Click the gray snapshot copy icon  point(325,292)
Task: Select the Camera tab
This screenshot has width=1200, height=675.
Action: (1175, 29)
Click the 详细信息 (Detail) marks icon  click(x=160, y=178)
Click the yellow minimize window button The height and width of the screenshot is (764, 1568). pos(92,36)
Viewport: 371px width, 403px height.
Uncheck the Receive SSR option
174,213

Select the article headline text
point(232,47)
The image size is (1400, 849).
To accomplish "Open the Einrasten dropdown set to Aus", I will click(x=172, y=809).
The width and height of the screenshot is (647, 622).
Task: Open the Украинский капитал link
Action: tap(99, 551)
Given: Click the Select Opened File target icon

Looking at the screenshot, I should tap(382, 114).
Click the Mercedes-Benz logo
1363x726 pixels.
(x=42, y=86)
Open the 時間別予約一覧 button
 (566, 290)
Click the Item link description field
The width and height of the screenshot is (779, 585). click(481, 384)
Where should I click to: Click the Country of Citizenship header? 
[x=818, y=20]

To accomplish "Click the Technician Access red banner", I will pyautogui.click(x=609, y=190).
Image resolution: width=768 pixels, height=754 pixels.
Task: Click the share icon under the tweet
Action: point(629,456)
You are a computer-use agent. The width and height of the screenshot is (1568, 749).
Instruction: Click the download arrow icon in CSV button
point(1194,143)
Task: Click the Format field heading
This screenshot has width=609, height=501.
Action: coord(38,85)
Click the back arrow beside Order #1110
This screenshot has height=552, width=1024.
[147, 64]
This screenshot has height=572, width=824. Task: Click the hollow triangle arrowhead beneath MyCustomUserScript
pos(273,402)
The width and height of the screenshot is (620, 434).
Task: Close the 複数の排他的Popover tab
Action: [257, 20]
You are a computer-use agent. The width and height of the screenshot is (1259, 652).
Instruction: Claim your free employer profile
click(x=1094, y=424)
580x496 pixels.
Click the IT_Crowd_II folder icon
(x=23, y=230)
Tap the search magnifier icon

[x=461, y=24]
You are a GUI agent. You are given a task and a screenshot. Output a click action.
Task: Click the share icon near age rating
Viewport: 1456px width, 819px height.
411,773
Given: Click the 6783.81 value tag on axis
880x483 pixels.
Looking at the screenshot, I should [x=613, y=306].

------------------------------

To do: Every line above that includes the string "agent" needs to be copied.

Finished exercise:
You are a computer-use agent. The width and height of the screenshot is (1568, 749).
You are a computer-use agent. The width and height of the screenshot is (1259, 652).
You are a GUI agent. You are given a task and a screenshot. Output a click action.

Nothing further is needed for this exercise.